A non-invasive and quick lung function test frequently used to evaluate whether or not a smoker is at risk for developing pulmonary disease is likely mislabeling a significant percentage of smokers as healthy, a research team led by Weill Cornell Medicine investigators suggests.
A more specialized but still non-invasive test can more accurately represent this risk, the researchers found in a new study, published Nov. 5 in the European Respiratory Journal. If used more widely, doctors will be able to better predict who will develop chronic obstructive pulmonary disease, which is a condition defined by obstruction to expiratory airflows that makes breathing difficult. COPD, which includes smoking-induced emphysema, chronic bronchitis and non-reversible asthma, is the third-leading cause of death in the United States and affects more than 20 million people nationwide. While it is a condition caused by smoking, only 20 percent of smokers develop it. Based on this information, investigators sought to determine a way to better predict who might be affected.
"We wanted to figure out an accurate way to detect who is most at risk so that doctors can intervene earlier," said Dr. Ronald Crystal, chairman of the Department of Genetic Medicine and the Bruce Webster Professor of Internal Medicine at Weill Cornell Medicine. "We found that a more comprehensive test works better, and using it will ensure that doctors aren't giving smokers a false sense of confidence that their lung function is normal."
The conventional lung function test, called spirometry, is widely available and can be performed in about one minute at a general practitioner's office. To take it, patients are instructed to inhale deeply and then blow out as hard as they can into a tube-like instrument. If less than 70 percent of air is blown out in that first second, and this ratio cannot be corrected by drugs that open up the airways, called bronchodilators, then the patient has COPD.
"The problem with the spirometry test is that it doesn't give you the whole picture of lung function," Dr. Crystal said. Which is where the second, more comprehensive capacity diffusing test, which measures the function of a patient's air sacks, comes into play.
"If you think of the lung like an upside down tree, the trachea, or windpipe, is the trunk, the branches are the airways and the leaves are the air sacks," Dr. Crystal explained. "With smoking, those air sacks can be destroyed, and the diffusing capacity test measures their function."
Although it is similarly non-invasive, the diffusing capacity test is less portable, more expensive, and more difficult to run. For this reason, it is typically only used by pulmonologists.

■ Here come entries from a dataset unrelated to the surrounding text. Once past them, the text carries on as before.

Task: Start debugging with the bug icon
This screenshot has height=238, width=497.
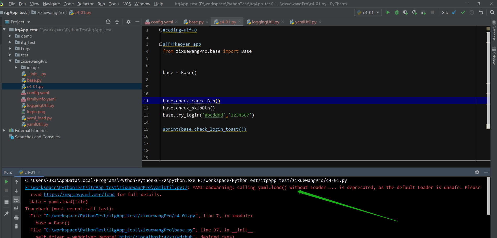Action: tap(397, 12)
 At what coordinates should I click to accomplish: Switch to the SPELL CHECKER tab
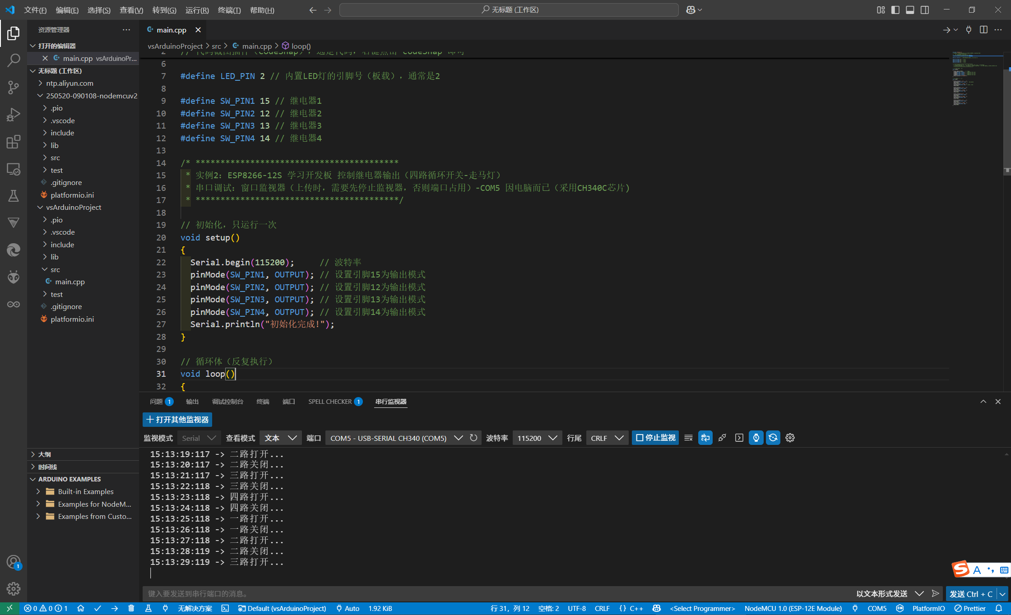click(330, 402)
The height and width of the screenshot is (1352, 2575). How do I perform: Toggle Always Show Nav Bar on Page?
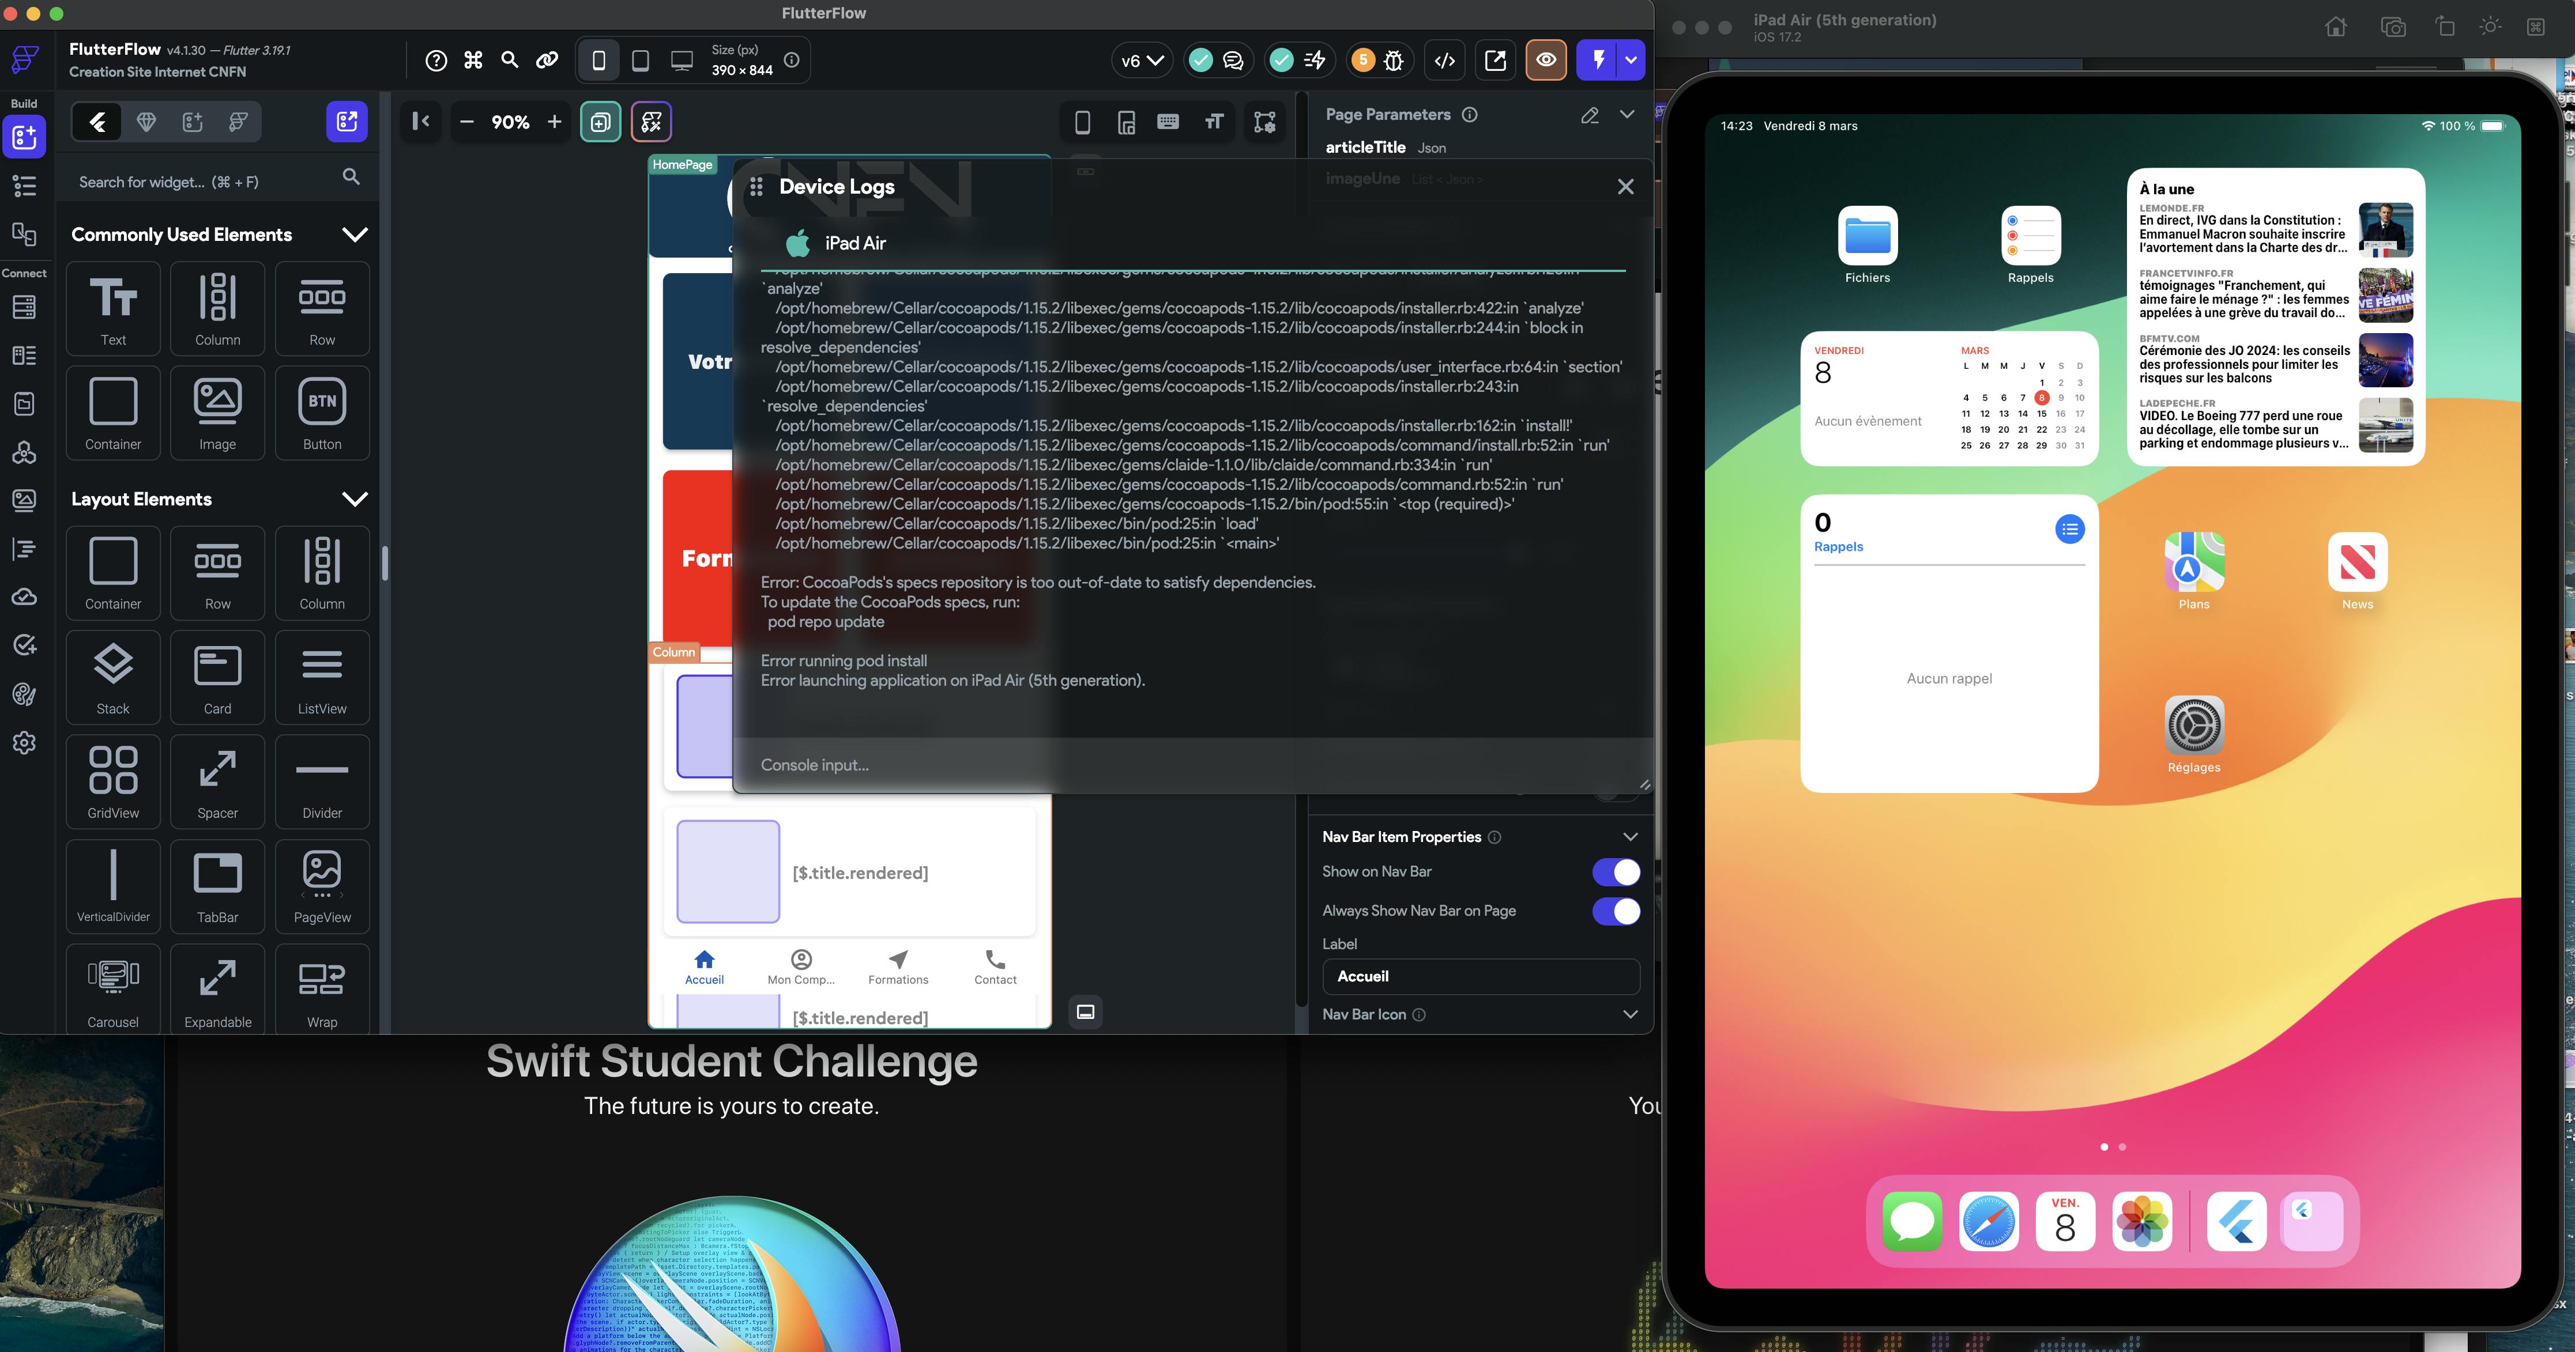pos(1615,911)
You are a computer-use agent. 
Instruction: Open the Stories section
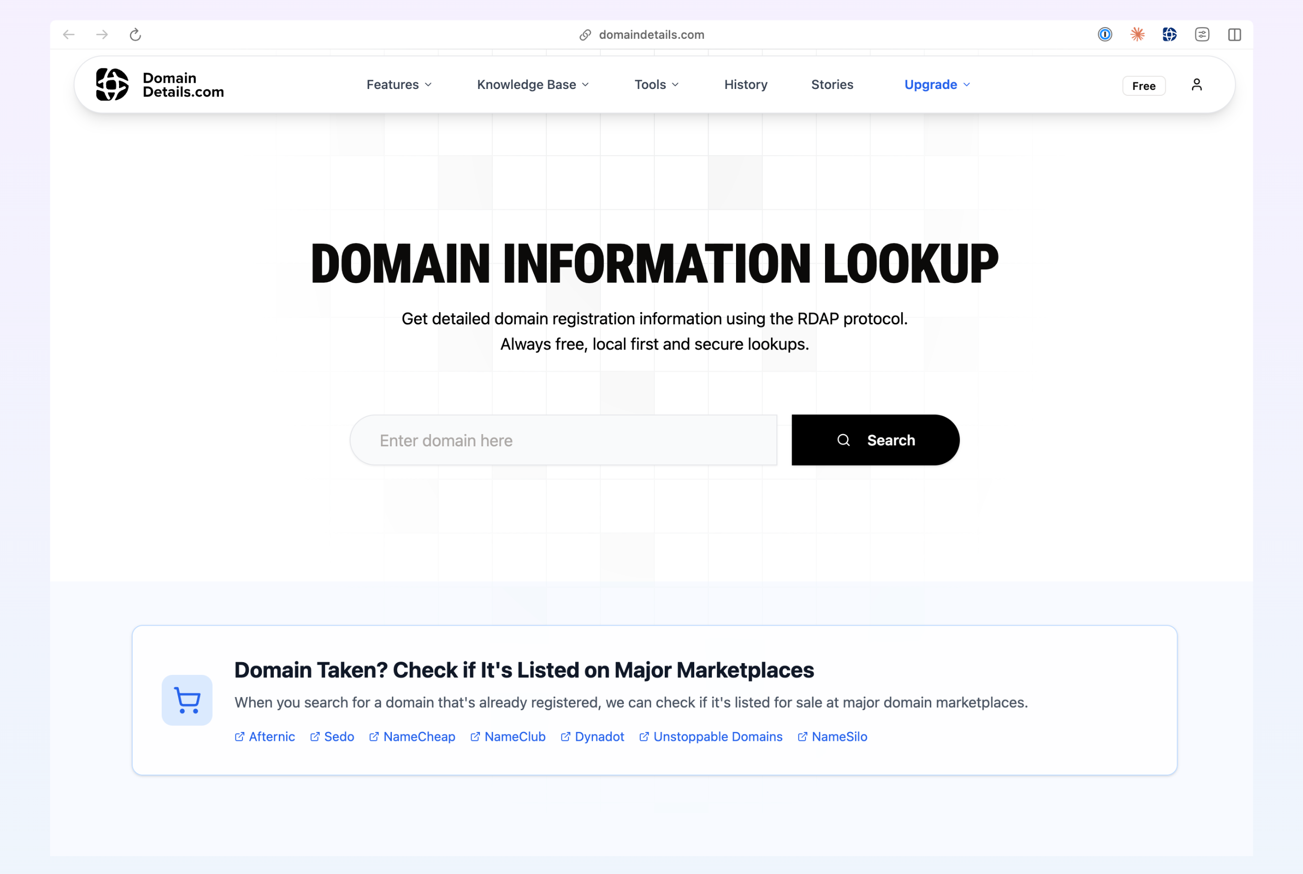[x=832, y=84]
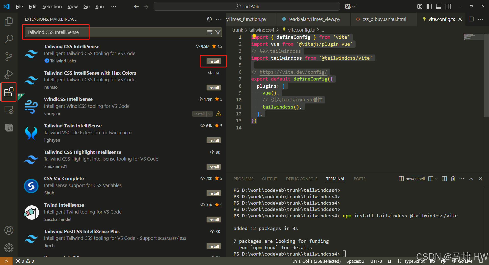The width and height of the screenshot is (489, 265).
Task: Open the File menu
Action: coord(19,6)
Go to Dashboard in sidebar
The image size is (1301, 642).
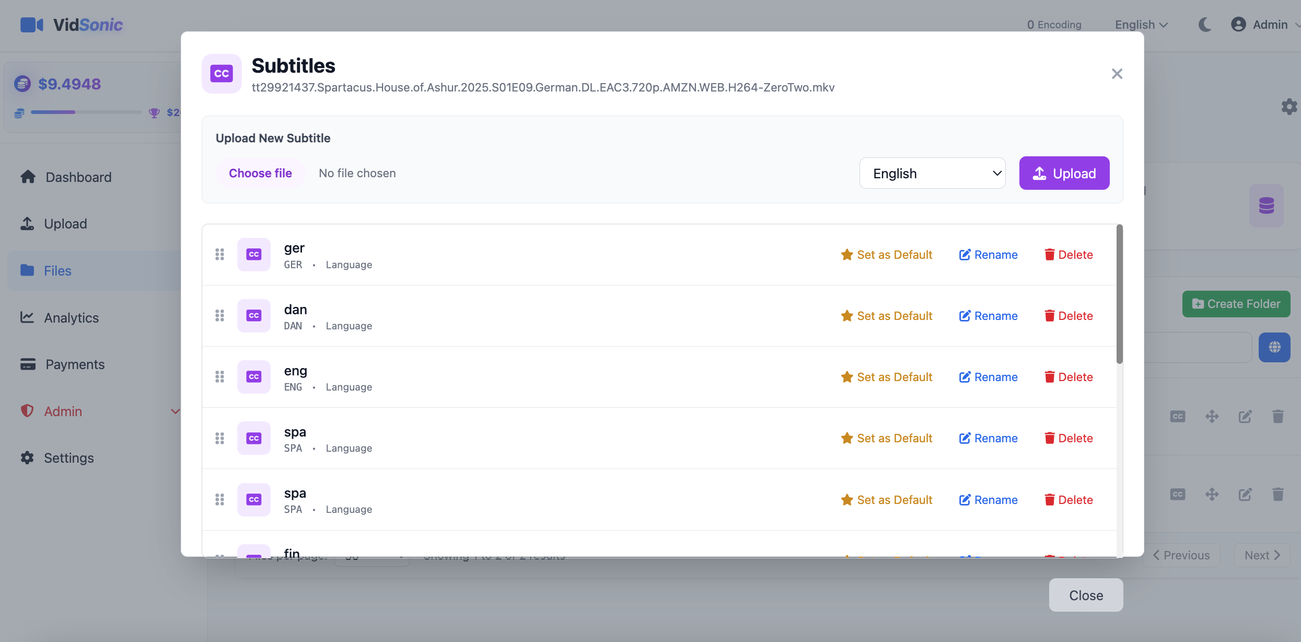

To find out whether low-diffusing capacity levels correlated with an increased risk for developing COPD, investigators compared two groups of smokers — one with normal diffusing capacity levels and one with low diffusing capacity levels — all pulled from a larger pool of 1,570 New York City-based smokers with normal spirometry measures. Once divided into these groups, researchers randomly selected 59 people with normal diffusing capacity and 46 people with low diffusing capacity and followed them for about four years. Throughout this time, investigators ran sporadic lung function tests. All participants continued to smoke throughout the study, and most were about 50 years old, the typical age at which symptoms of lung disease appear.
While the vast majority of participants — 97 percent — with both normal spirometry tests and normal diffusing capacity stayed COPD-free over the four-year term, the researchers found that nearly one-quarter, or 22 percent, of people with the low diffusing capacity developed COPD during the study.
"This shows that smokers with normal spirometry results but low diffusing capacity are at significant risk for developing this serious and fatal disease," Dr. Crystal said.
It also means that many people who have normal spirometry results but never see a specialist or receive the diffusing test are being falsely told not to worry and that they're okay, Dr. Crystal continued. "Even with a normal spirometry test, patients and their doctors still have to worry that they may be at significant risk for developing COPD."